§ ACTIVITY
Copy out every one of the records below word for word, keeping each line and its spacing unchanged.

§ SUPPLIED RECORDS

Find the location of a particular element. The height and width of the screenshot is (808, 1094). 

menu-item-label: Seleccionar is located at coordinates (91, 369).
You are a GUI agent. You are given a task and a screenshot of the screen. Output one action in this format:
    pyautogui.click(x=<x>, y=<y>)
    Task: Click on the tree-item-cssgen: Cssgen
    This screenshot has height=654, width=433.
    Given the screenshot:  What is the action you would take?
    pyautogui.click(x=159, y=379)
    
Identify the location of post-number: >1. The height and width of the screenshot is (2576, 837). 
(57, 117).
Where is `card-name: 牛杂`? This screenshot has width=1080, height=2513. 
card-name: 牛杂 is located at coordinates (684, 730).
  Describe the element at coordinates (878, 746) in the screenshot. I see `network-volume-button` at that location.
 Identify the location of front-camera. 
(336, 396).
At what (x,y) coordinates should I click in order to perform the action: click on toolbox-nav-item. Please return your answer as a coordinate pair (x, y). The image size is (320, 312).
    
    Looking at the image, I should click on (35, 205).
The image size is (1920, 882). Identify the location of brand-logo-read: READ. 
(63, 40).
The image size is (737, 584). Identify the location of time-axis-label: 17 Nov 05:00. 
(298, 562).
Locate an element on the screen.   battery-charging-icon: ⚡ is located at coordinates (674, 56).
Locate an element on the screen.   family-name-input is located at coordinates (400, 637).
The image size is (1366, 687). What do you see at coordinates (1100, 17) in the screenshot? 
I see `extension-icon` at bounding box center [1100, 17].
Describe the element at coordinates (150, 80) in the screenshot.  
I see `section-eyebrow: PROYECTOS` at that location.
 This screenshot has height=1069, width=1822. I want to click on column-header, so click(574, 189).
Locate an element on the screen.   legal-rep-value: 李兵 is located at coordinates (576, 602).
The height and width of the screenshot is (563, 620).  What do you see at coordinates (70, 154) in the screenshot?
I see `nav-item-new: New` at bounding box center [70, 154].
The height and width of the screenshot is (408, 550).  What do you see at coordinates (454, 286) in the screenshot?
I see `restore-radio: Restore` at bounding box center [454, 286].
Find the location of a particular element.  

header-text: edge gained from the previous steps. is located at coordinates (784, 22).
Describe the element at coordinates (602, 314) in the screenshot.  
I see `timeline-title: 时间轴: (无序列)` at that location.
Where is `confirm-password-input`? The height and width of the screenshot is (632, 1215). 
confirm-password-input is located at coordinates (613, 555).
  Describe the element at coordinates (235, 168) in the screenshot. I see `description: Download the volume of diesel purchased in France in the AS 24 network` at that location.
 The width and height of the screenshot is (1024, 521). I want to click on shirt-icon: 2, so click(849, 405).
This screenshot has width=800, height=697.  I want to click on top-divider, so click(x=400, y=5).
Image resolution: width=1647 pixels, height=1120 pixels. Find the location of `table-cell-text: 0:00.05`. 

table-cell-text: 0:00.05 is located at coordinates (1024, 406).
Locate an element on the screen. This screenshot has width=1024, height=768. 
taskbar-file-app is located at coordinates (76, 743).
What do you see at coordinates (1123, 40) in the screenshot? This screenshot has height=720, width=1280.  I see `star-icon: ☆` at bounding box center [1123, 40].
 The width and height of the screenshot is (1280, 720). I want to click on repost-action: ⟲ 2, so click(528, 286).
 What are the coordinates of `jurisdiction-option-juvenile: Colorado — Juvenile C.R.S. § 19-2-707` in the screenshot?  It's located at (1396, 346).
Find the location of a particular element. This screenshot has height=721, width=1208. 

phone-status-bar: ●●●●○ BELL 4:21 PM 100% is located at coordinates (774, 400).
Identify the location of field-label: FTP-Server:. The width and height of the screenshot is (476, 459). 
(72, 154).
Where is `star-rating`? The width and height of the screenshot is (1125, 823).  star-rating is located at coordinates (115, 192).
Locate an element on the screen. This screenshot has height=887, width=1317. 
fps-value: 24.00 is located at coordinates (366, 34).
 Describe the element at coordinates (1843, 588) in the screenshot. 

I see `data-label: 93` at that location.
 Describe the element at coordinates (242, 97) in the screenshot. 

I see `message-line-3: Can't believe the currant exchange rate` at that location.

§ ANSWER SECTION
Find the location of a particular element. The height and width of the screenshot is (808, 1094). 

menu-item-label: Seleccionar is located at coordinates (91, 369).
You are a GUI agent. You are given a task and a screenshot of the screen. Output one action in this format:
    pyautogui.click(x=<x>, y=<y>)
    Task: Click on the tree-item-cssgen: Cssgen
    This screenshot has height=654, width=433.
    Given the screenshot:  What is the action you would take?
    pyautogui.click(x=159, y=379)
    
Identify the location of post-number: >1. The height and width of the screenshot is (2576, 837). 
(57, 117).
Where is `card-name: 牛杂`? This screenshot has width=1080, height=2513. 
card-name: 牛杂 is located at coordinates (684, 730).
  Describe the element at coordinates (878, 746) in the screenshot. I see `network-volume-button` at that location.
 Identify the location of front-camera. 
(336, 396).
At what (x,y) coordinates should I click in order to perform the action: click on toolbox-nav-item. Please return your answer as a coordinate pair (x, y). The image size is (320, 312).
    
    Looking at the image, I should click on (35, 205).
The image size is (1920, 882). Identify the location of brand-logo-read: READ. 
(63, 40).
The image size is (737, 584). Identify the location of time-axis-label: 17 Nov 05:00. 
(298, 562).
Locate an element on the screen.   battery-charging-icon: ⚡ is located at coordinates (674, 56).
Locate an element on the screen.   family-name-input is located at coordinates (400, 637).
The image size is (1366, 687). What do you see at coordinates (1100, 17) in the screenshot? 
I see `extension-icon` at bounding box center [1100, 17].
Describe the element at coordinates (150, 80) in the screenshot.  
I see `section-eyebrow: PROYECTOS` at that location.
 This screenshot has height=1069, width=1822. I want to click on column-header, so click(574, 189).
Locate an element on the screen.   legal-rep-value: 李兵 is located at coordinates (576, 602).
The height and width of the screenshot is (563, 620).  What do you see at coordinates (70, 154) in the screenshot?
I see `nav-item-new: New` at bounding box center [70, 154].
The height and width of the screenshot is (408, 550).  What do you see at coordinates (454, 286) in the screenshot?
I see `restore-radio: Restore` at bounding box center [454, 286].
Find the location of a particular element.  

header-text: edge gained from the previous steps. is located at coordinates (784, 22).
Describe the element at coordinates (602, 314) in the screenshot.  
I see `timeline-title: 时间轴: (无序列)` at that location.
Where is `confirm-password-input`? The height and width of the screenshot is (632, 1215). 
confirm-password-input is located at coordinates (613, 555).
  Describe the element at coordinates (235, 168) in the screenshot. I see `description: Download the volume of diesel purchased in France in the AS 24 network` at that location.
 The width and height of the screenshot is (1024, 521). I want to click on shirt-icon: 2, so click(849, 405).
This screenshot has width=800, height=697.  I want to click on top-divider, so click(x=400, y=5).
Image resolution: width=1647 pixels, height=1120 pixels. Find the location of `table-cell-text: 0:00.05`. 

table-cell-text: 0:00.05 is located at coordinates (1024, 406).
Locate an element on the screen. This screenshot has width=1024, height=768. 
taskbar-file-app is located at coordinates (76, 743).
What do you see at coordinates (1123, 40) in the screenshot? This screenshot has height=720, width=1280.  I see `star-icon: ☆` at bounding box center [1123, 40].
 The width and height of the screenshot is (1280, 720). I want to click on repost-action: ⟲ 2, so click(528, 286).
 What are the coordinates of `jurisdiction-option-juvenile: Colorado — Juvenile C.R.S. § 19-2-707` in the screenshot?  It's located at (1396, 346).
Find the location of a particular element. This screenshot has height=721, width=1208. 

phone-status-bar: ●●●●○ BELL 4:21 PM 100% is located at coordinates (774, 400).
Identify the location of field-label: FTP-Server:. The width and height of the screenshot is (476, 459). 
(72, 154).
Where is `star-rating`? The width and height of the screenshot is (1125, 823).  star-rating is located at coordinates (115, 192).
Locate an element on the screen. This screenshot has height=887, width=1317. 
fps-value: 24.00 is located at coordinates (366, 34).
 Describe the element at coordinates (1843, 588) in the screenshot. 

I see `data-label: 93` at that location.
 Describe the element at coordinates (242, 97) in the screenshot. 

I see `message-line-3: Can't believe the currant exchange rate` at that location.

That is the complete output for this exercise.